Work from my group and with a number of international collaborators is now finding a growing number of physiological and homeostatic processes that are dependent on this UV-skin NO mobilisation pathway. Partly spurred on by the discovery of this mechanism, the risk-benefit ratio for population sunlight exposure is being reconsidered in Europe, Australia and the USA. It is becoming clear that Vitamin D synthesis is not the only sun-dependent homeostatic mechanism, and may in fact only account for a small part of health  benefits attributed to sun exposure. We have recently shown that UVA independently of vitamin D correlates inversely with deaths from COVID, which has important public health implications.  Using the UK Biobank we have now shown that for a UK population, increased sunlight exposure correlates with reduced all-cause, cardiovascular and cancer mortality. 
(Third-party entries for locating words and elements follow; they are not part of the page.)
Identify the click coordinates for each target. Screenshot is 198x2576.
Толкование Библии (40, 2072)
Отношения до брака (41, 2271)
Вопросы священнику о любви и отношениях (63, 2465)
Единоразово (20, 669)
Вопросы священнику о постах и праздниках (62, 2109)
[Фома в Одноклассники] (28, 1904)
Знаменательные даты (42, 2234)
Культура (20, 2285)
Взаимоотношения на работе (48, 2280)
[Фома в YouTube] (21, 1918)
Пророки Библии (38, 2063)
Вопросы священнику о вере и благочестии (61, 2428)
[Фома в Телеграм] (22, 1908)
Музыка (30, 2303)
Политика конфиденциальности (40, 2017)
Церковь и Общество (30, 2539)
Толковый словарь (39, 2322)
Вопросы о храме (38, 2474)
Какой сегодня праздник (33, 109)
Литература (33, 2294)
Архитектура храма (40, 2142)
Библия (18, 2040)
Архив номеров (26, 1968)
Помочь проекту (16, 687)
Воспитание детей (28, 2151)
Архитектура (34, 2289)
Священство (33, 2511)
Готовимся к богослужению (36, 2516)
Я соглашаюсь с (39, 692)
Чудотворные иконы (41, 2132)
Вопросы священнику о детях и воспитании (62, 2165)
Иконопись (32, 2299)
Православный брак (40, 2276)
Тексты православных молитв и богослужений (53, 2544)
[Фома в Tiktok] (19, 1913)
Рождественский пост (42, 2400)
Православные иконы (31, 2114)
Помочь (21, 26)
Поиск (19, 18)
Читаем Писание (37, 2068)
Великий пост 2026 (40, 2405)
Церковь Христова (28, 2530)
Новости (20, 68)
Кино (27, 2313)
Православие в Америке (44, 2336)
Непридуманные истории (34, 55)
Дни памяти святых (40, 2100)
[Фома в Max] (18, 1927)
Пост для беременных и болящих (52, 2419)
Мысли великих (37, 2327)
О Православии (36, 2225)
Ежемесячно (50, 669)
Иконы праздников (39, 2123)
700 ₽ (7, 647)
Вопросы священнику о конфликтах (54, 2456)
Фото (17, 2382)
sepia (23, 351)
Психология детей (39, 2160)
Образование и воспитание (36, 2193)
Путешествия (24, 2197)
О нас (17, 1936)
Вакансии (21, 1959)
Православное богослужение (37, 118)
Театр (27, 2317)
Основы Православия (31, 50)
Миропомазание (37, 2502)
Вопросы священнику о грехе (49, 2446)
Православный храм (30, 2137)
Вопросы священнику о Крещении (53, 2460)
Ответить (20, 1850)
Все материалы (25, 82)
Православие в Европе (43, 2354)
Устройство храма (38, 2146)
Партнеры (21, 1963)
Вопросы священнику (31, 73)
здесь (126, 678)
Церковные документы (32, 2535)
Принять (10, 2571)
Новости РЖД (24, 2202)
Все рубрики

Current research interests

We are now studying the mechanisms by which sunlight may reduce cancer mortality. Our studies involve irradiation of human volunteers with solar simulator lamps over winter with measurements taken pre and post solar simulation using a variety of techniques. We are able to cross reference the data we derive from our interventional research studies with the growing body of observational data from large studies such as the UK Biobank to add power and clinical significance to our research.